> [GIVEN INSTRUCTION]: Rewrite the entries below with "chevrons" changed to "arrows" wherever it appears, leaving everything else as it is. Leave the pictures out of your answer.

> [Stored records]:
^^^^
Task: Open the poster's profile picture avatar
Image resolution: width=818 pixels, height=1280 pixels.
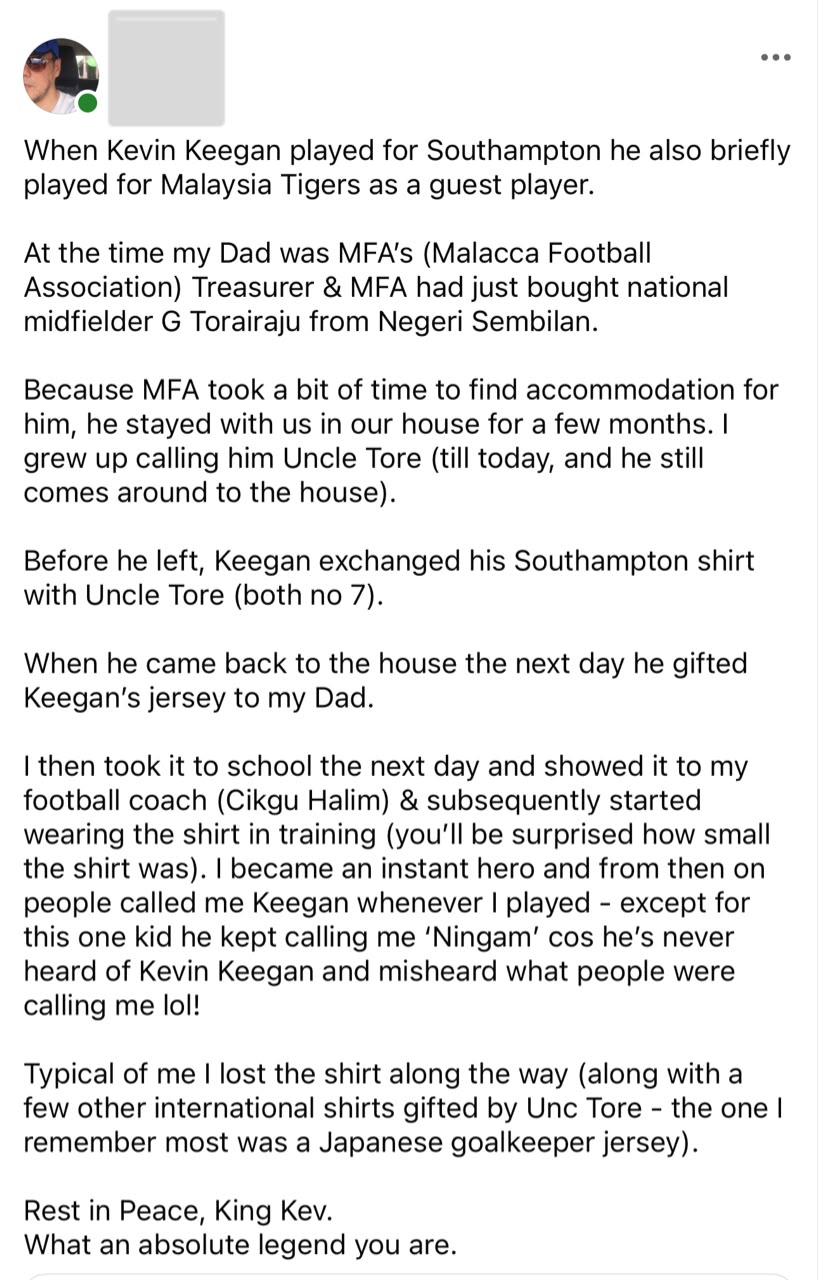Action: (61, 76)
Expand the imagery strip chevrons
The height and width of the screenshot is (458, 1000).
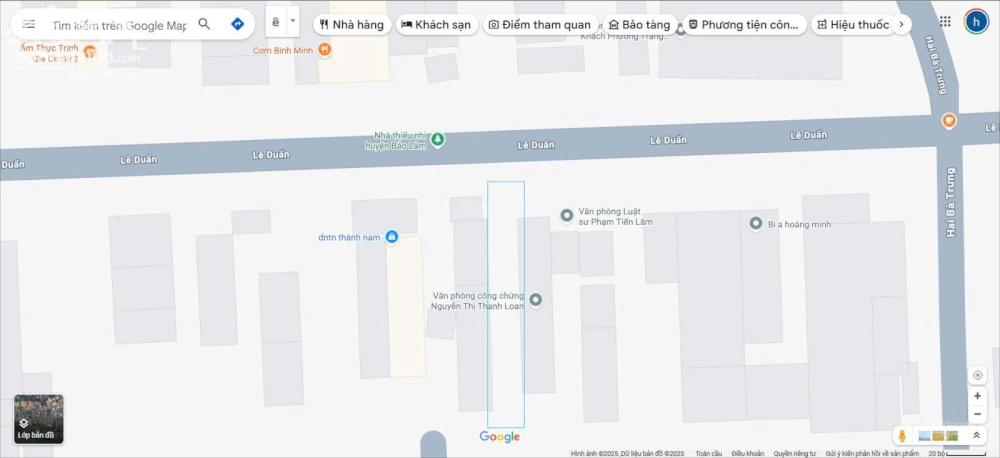pos(975,436)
^^^^
> [RESPONSE BELOW]:
Task: Open the poster's profile picture avatar
Image resolution: width=818 pixels, height=1280 pixels.
Action: (61, 76)
Expand the imagery strip arrows
The height and width of the screenshot is (458, 1000).
pos(975,436)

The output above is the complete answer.